** The task **
In the entries below, find the line with "Fill Out Info Request Form (1006, 404)" and the line with "RENT MY TIMESHARE (1402, 1287)". Reproduce those two lines and every line between them exactly, and nothing more.

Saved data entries
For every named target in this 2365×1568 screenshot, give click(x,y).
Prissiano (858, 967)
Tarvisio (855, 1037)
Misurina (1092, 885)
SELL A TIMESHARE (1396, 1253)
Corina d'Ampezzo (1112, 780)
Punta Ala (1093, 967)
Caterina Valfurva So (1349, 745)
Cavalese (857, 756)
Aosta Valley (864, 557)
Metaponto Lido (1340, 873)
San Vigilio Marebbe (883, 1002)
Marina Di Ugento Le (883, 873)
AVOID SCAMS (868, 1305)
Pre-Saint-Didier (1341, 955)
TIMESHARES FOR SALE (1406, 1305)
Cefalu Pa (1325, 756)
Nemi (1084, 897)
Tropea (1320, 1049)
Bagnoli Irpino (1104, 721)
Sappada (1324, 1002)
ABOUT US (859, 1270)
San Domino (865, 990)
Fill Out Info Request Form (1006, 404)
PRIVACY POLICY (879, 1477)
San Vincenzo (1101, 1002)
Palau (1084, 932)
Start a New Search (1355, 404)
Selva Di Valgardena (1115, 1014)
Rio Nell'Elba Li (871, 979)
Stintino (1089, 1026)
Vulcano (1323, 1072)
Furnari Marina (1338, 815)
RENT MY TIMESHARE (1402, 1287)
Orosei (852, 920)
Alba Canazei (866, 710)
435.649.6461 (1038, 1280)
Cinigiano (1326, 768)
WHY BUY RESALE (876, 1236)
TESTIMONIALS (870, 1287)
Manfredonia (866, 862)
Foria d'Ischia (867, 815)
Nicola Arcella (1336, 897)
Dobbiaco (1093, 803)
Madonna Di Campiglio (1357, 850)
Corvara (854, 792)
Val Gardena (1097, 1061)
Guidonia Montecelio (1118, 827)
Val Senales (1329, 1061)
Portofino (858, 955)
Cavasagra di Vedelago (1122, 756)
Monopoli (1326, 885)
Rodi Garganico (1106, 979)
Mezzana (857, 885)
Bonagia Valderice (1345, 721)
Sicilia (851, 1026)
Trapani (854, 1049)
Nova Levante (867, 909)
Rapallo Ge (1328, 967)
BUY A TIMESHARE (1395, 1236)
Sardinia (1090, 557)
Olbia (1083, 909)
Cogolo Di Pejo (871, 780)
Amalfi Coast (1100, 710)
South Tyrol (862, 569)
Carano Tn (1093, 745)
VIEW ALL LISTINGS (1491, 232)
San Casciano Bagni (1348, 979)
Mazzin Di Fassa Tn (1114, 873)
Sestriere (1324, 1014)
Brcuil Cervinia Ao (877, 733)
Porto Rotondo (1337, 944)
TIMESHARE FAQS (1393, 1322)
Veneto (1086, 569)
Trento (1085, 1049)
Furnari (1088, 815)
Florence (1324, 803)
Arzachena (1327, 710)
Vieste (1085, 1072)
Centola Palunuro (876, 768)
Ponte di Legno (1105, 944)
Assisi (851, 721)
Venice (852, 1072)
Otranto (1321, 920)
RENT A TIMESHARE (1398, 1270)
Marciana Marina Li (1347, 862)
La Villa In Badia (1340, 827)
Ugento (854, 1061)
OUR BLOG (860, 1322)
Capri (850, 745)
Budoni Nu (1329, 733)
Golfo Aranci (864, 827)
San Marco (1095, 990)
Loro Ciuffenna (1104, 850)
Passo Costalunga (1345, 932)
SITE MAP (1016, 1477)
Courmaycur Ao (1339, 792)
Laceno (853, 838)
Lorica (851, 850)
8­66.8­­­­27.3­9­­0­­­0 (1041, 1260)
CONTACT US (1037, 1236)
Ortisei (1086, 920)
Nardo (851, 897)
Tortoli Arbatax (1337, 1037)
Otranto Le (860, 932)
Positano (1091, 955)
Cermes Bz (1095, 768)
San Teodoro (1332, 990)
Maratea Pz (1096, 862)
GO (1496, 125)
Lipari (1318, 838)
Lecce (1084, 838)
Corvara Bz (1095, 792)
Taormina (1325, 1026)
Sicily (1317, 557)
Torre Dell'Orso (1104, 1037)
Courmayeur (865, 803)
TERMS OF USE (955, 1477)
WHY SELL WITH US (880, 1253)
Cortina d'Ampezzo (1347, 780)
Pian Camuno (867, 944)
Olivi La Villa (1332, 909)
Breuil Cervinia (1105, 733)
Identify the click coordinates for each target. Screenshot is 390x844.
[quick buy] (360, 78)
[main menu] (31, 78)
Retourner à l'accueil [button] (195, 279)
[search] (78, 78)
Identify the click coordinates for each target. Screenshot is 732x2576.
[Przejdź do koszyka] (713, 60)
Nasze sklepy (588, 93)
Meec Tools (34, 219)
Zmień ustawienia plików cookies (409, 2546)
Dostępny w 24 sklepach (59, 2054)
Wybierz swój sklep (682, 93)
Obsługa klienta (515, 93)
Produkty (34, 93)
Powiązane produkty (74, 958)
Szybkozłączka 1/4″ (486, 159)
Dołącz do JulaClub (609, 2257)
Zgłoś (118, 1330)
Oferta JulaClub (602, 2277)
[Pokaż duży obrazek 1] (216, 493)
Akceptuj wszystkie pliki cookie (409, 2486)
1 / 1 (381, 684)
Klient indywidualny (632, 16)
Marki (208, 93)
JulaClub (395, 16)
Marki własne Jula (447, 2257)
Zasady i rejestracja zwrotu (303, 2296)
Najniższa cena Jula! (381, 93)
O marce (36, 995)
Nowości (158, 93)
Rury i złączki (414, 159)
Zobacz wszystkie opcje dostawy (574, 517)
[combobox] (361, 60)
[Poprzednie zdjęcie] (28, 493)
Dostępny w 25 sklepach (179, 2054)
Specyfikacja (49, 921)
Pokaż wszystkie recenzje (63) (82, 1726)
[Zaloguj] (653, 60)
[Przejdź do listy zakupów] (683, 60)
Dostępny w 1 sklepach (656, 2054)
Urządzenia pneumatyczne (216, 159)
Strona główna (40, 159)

** Response for this exercise **
Fill Out Info Request Form (1006, 404)
PRIVACY POLICY (879, 1477)
San Vincenzo (1101, 1002)
Palau (1084, 932)
Start a New Search (1355, 404)
Selva Di Valgardena (1115, 1014)
Rio Nell'Elba Li (871, 979)
Stintino (1089, 1026)
Vulcano (1323, 1072)
Furnari Marina (1338, 815)
RENT MY TIMESHARE (1402, 1287)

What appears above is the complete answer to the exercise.